Jeffrey Thomas, M.D., F.A.C.S.
Cerebrovascular and Neurointerventional Neurosurgery
Diplomate, American Board of Neurological Surgery

Cerebral Arteriovenous Malformation (AVM)

Cerebral AVM is a malformation of brain blood vessels that is usually congenital, i.e., has been present in the person from birth. For unknown reasons, AVMs often cause no symptoms early in life. When they do cause symptoms, bleeding, seizures or headaches may be seen. The peak age for such symptoms is between (30-45) years.

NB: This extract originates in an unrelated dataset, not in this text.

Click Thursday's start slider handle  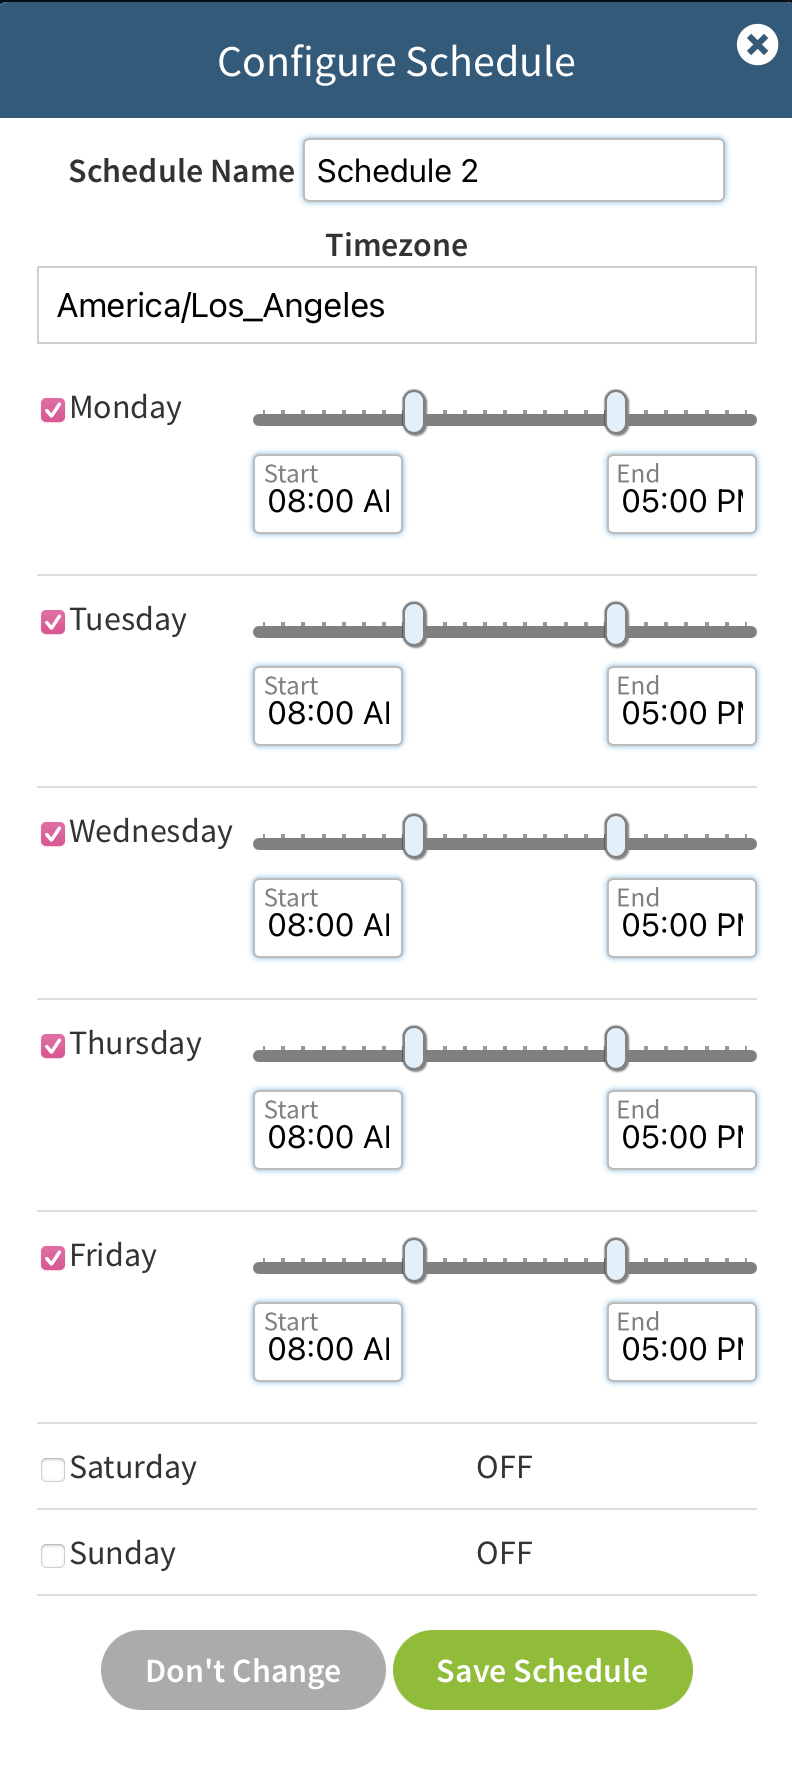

Bleeding from AVM often causes bleeding within the brain tissue rather than SAH. Such bleeding, although usually less dangerous than that from aneurysm, may still be associated with significant neurological injury.

Cerebral AVM has several distinct subtypes, which should be discussed with your neurosurgeon. These subtypes have different profiles for hemorrhage risk and also treatment modalities that may be used.

The subtypes most often treated surgically are tangled clusters of blood vessels that contain no normal brain tissue. Because of this, they may be resected without damaging surrounding normal brain tissue.

The primary goal of surgical treatment is to prevent hemorrhage, although seizure control may also sometimes be achieved through microsurgical resection.

Although microsurgery is the definitive treatment for many AVMs, microcatheter-based techniques and precision radiation modalities may also be used.